Um exemplo é a adaptação brasileira do filme do diretor dinamarquês Lars Von Trier, "Dogville", lançado em 2003. A peça estreou no Rio de Janeiro em novembro e realiza sua segunda temporada até o dia 31 de março em São Paulo, no Teatro Porto Seguro.
Com sessões cheias, a peça é dirigida por Zé Henrique de Paula (vencedor dos prêmios Shell e APCA) e protagonizada por Mel Lisboa, ao lado de atores como Eric Lenate, Fábio Assunção e Rodrigo Caetano. A montagem foi indicada ao Prêmio Shell na categoria "Melhor Figurino" e três categorias no Prêmio Cesgranrio de Teatro (Melhor Espetáculo, Melhor Atriz e Melhor Figurino).

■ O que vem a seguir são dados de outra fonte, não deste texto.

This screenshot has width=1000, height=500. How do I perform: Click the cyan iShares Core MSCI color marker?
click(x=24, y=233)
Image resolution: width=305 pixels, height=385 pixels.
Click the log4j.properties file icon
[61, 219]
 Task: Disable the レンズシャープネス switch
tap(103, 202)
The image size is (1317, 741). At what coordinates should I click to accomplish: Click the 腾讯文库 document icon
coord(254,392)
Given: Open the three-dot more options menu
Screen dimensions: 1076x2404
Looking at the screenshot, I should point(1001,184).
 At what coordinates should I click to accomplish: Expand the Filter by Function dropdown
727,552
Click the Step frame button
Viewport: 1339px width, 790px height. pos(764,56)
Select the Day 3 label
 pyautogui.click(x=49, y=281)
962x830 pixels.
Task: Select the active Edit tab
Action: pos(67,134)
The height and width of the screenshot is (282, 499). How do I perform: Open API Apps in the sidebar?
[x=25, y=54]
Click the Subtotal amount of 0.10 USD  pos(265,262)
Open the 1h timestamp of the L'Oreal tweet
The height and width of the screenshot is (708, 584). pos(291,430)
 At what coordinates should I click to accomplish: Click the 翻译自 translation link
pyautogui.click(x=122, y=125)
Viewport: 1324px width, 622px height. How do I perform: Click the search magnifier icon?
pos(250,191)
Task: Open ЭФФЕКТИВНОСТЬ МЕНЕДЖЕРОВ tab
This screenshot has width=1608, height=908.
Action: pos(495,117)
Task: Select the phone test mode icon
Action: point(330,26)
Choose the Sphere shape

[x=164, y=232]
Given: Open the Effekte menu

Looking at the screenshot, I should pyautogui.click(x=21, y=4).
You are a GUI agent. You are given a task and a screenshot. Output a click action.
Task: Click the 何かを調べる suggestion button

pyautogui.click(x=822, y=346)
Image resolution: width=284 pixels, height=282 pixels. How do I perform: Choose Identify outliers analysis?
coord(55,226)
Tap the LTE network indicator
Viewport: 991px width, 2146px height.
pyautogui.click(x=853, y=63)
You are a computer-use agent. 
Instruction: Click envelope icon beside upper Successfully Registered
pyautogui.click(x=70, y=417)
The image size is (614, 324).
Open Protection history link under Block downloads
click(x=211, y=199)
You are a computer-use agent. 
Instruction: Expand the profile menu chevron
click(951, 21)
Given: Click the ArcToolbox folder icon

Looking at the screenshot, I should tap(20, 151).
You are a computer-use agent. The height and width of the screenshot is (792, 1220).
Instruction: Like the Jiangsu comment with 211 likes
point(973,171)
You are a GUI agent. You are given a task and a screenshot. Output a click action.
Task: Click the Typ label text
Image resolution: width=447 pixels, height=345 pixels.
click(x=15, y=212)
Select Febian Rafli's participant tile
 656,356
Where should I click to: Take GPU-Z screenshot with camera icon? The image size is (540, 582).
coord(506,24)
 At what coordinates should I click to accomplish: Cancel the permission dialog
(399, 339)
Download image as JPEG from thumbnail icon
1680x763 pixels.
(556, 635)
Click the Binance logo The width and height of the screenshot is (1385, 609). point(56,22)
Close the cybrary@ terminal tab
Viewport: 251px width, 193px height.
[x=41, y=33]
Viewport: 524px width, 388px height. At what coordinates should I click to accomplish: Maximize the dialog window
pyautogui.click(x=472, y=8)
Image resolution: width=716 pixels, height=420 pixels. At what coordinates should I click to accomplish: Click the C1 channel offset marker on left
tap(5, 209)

Ambientada nos Estados Unidos dos anos 30, um período marcada pela depressão econômica, miséria e ascensão da máfia, o roteiro mostra como supostos "cidadãos de bem", moradores de uma pequena comunidade, podem se transformar em pessoas odiosas quando se vêem, subitamente, munidos do poder de decidir o destino de Grace (Mel Lisboa), que chega à comunidade com um passado de interrogações, fugindo de alguém.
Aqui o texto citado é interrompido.